(Items excerpted from a collection)
——————————

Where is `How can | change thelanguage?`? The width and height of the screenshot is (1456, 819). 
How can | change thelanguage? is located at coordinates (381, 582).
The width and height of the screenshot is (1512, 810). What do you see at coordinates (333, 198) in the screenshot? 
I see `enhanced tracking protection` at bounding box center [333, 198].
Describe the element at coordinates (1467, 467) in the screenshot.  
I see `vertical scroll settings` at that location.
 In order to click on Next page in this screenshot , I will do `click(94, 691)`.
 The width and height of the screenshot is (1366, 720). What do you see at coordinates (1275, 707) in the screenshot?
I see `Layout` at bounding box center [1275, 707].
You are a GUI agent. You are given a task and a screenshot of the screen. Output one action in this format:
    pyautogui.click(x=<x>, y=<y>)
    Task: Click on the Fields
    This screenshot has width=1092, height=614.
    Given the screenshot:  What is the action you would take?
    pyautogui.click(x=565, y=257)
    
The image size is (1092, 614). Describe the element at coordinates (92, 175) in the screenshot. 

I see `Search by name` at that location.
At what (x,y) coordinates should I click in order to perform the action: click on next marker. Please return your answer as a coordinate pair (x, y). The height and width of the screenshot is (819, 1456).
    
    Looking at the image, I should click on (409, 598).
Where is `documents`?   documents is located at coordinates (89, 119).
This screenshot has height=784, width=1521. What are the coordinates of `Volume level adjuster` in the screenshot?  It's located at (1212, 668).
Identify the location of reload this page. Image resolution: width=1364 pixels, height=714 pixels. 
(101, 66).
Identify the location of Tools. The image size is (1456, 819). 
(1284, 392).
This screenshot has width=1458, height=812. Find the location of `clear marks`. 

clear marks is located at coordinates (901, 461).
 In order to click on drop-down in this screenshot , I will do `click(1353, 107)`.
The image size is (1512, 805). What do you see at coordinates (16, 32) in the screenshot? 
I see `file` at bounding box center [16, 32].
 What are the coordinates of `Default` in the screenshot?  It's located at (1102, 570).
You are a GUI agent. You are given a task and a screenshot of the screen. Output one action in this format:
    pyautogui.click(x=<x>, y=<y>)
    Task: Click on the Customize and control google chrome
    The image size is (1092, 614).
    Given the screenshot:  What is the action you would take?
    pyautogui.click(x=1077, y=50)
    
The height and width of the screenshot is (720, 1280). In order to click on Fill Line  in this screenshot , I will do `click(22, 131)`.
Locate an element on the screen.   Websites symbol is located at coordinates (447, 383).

——————————

Please rewrite all the items above, swapping "Identify the location of" for "Find the position of" and leaving everything else unchanged.

Where is `How can | change thelanguage?`? The width and height of the screenshot is (1456, 819). 
How can | change thelanguage? is located at coordinates (381, 582).
The width and height of the screenshot is (1512, 810). What do you see at coordinates (333, 198) in the screenshot? 
I see `enhanced tracking protection` at bounding box center [333, 198].
Describe the element at coordinates (1467, 467) in the screenshot.  
I see `vertical scroll settings` at that location.
 In order to click on Next page in this screenshot , I will do `click(94, 691)`.
 The width and height of the screenshot is (1366, 720). What do you see at coordinates (1275, 707) in the screenshot?
I see `Layout` at bounding box center [1275, 707].
You are a GUI agent. You are given a task and a screenshot of the screen. Output one action in this format:
    pyautogui.click(x=<x>, y=<y>)
    Task: Click on the Fields
    This screenshot has width=1092, height=614.
    Given the screenshot:  What is the action you would take?
    pyautogui.click(x=565, y=257)
    
The image size is (1092, 614). Describe the element at coordinates (92, 175) in the screenshot. 

I see `Search by name` at that location.
At what (x,y) coordinates should I click in order to perform the action: click on next marker. Please return your answer as a coordinate pair (x, y). The height and width of the screenshot is (819, 1456).
    
    Looking at the image, I should click on (409, 598).
Where is `documents`?   documents is located at coordinates (89, 119).
This screenshot has height=784, width=1521. What are the coordinates of `Volume level adjuster` in the screenshot?  It's located at (1212, 668).
Find the position of reload this page. Image resolution: width=1364 pixels, height=714 pixels. 
(101, 66).
Find the position of Tools. The image size is (1456, 819). 
(1284, 392).
This screenshot has width=1458, height=812. Find the location of `clear marks`. 

clear marks is located at coordinates (901, 461).
 In order to click on drop-down in this screenshot , I will do `click(1353, 107)`.
The image size is (1512, 805). What do you see at coordinates (16, 32) in the screenshot? 
I see `file` at bounding box center [16, 32].
 What are the coordinates of `Default` in the screenshot?  It's located at (1102, 570).
You are a GUI agent. You are given a task and a screenshot of the screen. Output one action in this format:
    pyautogui.click(x=<x>, y=<y>)
    Task: Click on the Customize and control google chrome
    The image size is (1092, 614).
    Given the screenshot:  What is the action you would take?
    pyautogui.click(x=1077, y=50)
    
The height and width of the screenshot is (720, 1280). In order to click on Fill Line  in this screenshot , I will do `click(22, 131)`.
Locate an element on the screen.   Websites symbol is located at coordinates (447, 383).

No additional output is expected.